- _TASK PROMPT_
Repeat the lines below word for word, from the line with "Where should I click to: Open" to the line with "[x=14, y=92]", both included.

'''

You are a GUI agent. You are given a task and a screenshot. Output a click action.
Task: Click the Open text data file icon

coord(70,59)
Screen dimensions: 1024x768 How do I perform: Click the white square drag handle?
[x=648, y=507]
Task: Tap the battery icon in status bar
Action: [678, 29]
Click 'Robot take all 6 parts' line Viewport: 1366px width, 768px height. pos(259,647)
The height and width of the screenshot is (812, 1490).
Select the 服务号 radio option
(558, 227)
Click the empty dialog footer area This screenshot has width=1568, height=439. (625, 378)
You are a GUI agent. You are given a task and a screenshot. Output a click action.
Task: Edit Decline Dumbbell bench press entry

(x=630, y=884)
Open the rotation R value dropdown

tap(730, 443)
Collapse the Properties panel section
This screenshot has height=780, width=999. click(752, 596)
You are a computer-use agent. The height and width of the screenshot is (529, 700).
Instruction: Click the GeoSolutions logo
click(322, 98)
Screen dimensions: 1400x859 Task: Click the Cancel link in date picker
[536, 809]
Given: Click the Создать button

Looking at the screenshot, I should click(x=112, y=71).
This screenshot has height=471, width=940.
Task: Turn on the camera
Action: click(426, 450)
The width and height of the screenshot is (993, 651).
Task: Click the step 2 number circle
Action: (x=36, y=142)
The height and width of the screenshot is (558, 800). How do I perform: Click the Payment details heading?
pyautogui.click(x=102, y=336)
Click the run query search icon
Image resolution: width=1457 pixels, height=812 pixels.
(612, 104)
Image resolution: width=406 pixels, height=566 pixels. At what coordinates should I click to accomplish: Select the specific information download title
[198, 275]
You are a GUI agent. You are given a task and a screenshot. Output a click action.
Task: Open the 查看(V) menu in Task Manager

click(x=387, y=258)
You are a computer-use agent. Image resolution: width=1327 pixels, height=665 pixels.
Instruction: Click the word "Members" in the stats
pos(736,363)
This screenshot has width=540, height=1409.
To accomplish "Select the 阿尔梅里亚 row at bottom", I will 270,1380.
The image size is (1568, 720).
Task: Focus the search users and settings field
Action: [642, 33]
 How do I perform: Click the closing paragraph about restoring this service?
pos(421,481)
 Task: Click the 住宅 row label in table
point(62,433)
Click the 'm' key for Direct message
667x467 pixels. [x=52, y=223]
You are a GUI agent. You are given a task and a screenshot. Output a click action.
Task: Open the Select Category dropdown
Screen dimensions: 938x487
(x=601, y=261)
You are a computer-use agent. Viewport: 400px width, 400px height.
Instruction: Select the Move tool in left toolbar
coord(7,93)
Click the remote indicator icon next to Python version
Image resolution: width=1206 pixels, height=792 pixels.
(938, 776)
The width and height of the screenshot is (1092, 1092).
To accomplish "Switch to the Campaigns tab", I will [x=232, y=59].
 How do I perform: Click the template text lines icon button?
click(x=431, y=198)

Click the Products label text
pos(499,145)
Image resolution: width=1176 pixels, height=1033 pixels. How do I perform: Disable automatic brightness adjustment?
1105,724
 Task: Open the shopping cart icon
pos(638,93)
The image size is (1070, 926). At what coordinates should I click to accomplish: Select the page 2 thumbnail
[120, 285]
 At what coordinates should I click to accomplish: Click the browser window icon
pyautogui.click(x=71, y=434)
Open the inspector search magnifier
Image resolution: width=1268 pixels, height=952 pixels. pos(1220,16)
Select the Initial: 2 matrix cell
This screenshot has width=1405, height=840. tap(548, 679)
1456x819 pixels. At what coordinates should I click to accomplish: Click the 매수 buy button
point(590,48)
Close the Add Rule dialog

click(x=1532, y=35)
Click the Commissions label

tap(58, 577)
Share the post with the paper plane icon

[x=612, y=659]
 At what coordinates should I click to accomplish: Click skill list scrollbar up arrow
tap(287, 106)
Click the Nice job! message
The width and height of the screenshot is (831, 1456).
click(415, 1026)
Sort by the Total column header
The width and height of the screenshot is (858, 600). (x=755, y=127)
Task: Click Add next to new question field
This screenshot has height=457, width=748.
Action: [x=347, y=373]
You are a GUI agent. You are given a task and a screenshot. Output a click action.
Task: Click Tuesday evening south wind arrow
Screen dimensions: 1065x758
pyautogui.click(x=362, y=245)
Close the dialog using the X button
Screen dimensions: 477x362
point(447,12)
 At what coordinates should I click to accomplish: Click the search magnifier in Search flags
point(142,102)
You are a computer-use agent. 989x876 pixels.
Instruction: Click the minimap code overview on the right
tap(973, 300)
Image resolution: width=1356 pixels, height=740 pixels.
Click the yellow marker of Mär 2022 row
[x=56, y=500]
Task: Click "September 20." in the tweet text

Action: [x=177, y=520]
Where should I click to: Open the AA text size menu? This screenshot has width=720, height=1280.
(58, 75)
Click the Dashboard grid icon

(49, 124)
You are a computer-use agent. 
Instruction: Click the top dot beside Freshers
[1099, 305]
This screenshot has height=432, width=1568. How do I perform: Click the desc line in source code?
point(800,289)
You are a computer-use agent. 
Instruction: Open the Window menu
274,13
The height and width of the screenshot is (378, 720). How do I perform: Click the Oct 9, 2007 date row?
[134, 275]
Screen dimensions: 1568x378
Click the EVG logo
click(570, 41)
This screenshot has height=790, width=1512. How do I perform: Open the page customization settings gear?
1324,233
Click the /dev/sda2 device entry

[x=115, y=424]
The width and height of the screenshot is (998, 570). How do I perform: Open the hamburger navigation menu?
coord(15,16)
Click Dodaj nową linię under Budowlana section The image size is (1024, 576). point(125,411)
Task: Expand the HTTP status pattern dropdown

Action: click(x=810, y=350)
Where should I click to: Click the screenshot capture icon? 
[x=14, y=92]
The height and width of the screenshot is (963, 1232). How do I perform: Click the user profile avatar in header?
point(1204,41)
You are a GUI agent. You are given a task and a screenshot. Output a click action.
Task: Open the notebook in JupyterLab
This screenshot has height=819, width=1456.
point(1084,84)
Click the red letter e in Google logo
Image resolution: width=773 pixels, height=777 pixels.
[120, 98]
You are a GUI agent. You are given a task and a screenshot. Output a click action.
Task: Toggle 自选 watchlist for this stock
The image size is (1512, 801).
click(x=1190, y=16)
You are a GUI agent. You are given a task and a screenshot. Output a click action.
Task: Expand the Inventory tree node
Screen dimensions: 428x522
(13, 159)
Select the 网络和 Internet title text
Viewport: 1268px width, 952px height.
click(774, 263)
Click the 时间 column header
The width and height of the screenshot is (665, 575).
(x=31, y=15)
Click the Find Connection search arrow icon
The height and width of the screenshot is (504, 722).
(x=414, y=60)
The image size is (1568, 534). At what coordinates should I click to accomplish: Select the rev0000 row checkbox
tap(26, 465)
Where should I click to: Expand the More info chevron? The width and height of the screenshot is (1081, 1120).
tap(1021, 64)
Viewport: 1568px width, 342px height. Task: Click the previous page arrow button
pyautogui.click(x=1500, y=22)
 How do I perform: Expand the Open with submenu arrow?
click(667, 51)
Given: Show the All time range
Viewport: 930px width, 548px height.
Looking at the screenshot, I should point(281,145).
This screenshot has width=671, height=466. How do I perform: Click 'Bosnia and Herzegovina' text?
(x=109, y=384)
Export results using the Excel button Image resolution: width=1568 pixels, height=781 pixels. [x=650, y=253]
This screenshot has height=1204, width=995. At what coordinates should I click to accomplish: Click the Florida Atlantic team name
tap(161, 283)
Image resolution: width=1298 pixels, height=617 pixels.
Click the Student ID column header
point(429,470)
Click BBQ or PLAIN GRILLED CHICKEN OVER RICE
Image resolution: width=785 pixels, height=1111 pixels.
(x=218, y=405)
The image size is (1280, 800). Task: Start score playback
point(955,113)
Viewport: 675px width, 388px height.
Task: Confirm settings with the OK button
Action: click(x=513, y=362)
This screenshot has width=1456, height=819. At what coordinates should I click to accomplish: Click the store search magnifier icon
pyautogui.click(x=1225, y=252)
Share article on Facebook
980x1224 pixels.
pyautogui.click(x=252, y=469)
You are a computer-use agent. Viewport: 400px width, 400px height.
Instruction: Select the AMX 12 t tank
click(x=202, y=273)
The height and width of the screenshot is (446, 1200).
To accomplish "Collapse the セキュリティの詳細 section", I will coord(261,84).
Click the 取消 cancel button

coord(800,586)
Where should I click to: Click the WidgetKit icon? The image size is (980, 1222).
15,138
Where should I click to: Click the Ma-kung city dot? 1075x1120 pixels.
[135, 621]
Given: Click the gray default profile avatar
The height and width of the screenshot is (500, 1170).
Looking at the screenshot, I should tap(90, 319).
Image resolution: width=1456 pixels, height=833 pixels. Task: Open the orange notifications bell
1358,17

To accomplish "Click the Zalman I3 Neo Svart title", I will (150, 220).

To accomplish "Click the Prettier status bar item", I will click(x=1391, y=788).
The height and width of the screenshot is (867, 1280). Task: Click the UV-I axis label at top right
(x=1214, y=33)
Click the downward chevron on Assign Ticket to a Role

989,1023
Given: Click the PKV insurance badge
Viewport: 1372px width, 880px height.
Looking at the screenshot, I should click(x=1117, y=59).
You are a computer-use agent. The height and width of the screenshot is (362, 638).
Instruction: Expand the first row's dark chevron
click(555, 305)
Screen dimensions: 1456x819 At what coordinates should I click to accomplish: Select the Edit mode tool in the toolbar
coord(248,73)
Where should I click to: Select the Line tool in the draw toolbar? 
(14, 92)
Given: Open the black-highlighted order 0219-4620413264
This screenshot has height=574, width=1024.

'''

- _OUTPUT FOR THIS TASK_
Where should I click to: Open the AA text size menu? This screenshot has width=720, height=1280.
(58, 75)
Click the Dashboard grid icon

(49, 124)
You are a computer-use agent. 
Instruction: Click the top dot beside Freshers
[1099, 305]
This screenshot has height=432, width=1568. How do I perform: Click the desc line in source code?
point(800,289)
You are a computer-use agent. 
Instruction: Open the Window menu
274,13
The height and width of the screenshot is (378, 720). How do I perform: Click the Oct 9, 2007 date row?
[134, 275]
Screen dimensions: 1568x378
Click the EVG logo
click(570, 41)
This screenshot has height=790, width=1512. How do I perform: Open the page customization settings gear?
1324,233
Click the /dev/sda2 device entry

[x=115, y=424]
The width and height of the screenshot is (998, 570). How do I perform: Open the hamburger navigation menu?
coord(15,16)
Click Dodaj nową linię under Budowlana section The image size is (1024, 576). point(125,411)
Task: Expand the HTTP status pattern dropdown

Action: click(x=810, y=350)
Where should I click to: Click the screenshot capture icon? 
[x=14, y=92]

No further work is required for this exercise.